== Listed records

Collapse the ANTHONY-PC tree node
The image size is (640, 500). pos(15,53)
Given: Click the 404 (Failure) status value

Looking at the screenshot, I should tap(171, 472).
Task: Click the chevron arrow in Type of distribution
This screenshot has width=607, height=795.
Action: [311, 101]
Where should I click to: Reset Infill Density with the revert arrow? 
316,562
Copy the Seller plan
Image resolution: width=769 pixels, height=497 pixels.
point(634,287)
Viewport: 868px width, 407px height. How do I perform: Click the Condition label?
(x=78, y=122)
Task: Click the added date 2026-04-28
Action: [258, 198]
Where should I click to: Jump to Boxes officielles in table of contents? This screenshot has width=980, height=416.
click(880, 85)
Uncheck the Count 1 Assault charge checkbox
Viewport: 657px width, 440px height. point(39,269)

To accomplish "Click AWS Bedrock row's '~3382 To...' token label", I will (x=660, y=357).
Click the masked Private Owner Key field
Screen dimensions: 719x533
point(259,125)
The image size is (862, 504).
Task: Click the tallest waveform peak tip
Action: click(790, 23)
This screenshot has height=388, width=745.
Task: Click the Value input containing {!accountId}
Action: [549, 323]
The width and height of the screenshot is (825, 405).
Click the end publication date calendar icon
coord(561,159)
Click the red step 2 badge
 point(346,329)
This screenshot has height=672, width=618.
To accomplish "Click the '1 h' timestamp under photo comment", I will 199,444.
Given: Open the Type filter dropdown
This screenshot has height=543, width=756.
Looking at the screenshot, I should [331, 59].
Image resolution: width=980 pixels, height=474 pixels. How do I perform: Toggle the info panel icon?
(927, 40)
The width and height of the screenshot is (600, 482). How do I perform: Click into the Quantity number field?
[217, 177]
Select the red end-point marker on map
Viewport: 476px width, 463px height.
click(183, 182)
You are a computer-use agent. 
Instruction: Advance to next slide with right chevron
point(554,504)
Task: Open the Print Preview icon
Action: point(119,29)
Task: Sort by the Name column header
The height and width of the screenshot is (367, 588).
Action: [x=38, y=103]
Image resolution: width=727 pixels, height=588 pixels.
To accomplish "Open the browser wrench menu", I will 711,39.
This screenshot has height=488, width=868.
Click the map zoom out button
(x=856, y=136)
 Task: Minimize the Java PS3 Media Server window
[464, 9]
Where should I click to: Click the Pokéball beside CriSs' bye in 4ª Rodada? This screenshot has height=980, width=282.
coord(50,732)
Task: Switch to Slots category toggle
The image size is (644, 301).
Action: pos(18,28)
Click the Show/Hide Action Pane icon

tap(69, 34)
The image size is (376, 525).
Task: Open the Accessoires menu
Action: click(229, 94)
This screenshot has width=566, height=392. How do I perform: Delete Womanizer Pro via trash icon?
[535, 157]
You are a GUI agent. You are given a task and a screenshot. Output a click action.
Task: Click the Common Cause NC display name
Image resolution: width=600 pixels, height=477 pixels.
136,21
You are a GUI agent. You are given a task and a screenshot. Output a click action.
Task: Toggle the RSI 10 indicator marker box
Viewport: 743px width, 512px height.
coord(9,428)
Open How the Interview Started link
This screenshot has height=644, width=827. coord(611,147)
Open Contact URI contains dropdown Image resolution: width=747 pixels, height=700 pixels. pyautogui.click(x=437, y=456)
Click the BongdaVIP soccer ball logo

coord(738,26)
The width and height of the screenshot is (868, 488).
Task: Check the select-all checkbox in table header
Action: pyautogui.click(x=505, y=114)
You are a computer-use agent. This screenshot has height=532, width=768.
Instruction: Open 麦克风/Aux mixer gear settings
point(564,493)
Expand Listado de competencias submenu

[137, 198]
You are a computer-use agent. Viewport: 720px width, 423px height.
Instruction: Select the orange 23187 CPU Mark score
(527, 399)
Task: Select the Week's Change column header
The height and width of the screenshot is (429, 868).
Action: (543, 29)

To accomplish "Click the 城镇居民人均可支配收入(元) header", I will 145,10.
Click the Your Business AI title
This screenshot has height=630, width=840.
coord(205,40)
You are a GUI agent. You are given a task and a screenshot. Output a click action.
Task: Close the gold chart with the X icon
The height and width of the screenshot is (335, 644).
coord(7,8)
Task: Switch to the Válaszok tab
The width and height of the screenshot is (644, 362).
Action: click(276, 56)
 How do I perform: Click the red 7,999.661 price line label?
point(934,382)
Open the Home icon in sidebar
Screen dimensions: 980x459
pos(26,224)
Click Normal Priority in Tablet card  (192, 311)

====

Activity> Read the entries and show each line that mentions "dropdown".

Worked solution>
Given: Open the Type filter dropdown
Open Contact URI contains dropdown Image resolution: width=747 pixels, height=700 pixels. pyautogui.click(x=437, y=456)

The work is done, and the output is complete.